The goal of this project is to identify movies for its profitability potential from facebook likes of the film and also of the main actors/actresses, IMDB votes, budget, the different genres of each film and other movie related statistics. This could be helpful for movie studios to decide whether to take on a movie project.
The dataset was downloaded from https://data.world/popculture/imdb-5000-movie-dataset. There are a total of 28 data attributes and 5043 data entries. There are many missing values in most of the features. In addition, the movies were released from different time periods from 1916 to 2016. It could be problematic when comparing movies from different eras. There are also a number of features about facebook that would not apply to movies before 2005. In order to prepare the dataset for modeling, the missing values were dropped or converted to the median value, movies released earlier than 2005 were dropped, categorical features were encoded in the right format and duplicated movies were eliminated. In the end, the dataset consists of only 1899 data points and 31 features.
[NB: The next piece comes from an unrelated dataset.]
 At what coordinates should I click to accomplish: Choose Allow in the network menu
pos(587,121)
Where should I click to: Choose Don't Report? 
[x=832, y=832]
The first series of box-plots check the features for outliers and skewness. 8 of the 10 continuous features were highly skewed with most of the outliers above 90 percentile. These features were log transformed in order to reduce skewness and outliers. The correlation heat-map shows that film genres like Sci-Fi/Action/Adventure, Thriller/Action/Adventure, Animation/Comedy are highly correlated. It also indicates that the log transformed features are now more highly correlated with each other than the original features.
Logistic regression is used as the baseline model. After some hyper-parameter tuning, the model has a decent precision and recall score of 0.57 and 0.66 respectively. The AUC of the logistic regression is 0.76.
Random Forest, AdaBoost, XGBoost and SVM were also fitted to the data. XGBoost is the best model amongst the group. It has a precision score of 0.60, a recall of 0.68 and an AUC of 0.78
Although GridSearchCV failed to find the better parameter for the XGBoost model than the original, RandomizedSearchCV is performed with a broader range of hyper-parameters in 1000 iterations. The search did not yield the results that we were expecting. The final model is refitted to include data from the training and validation set and checked on the test set. It has a slightly better precision and recall score but with AUC unchanged.
Finally, the features were evaluated in the final model with SHAP. SHAP takes a game theory approach to explain the output of the given model. It measures how well each feature contributes to the accuracy of the prediction.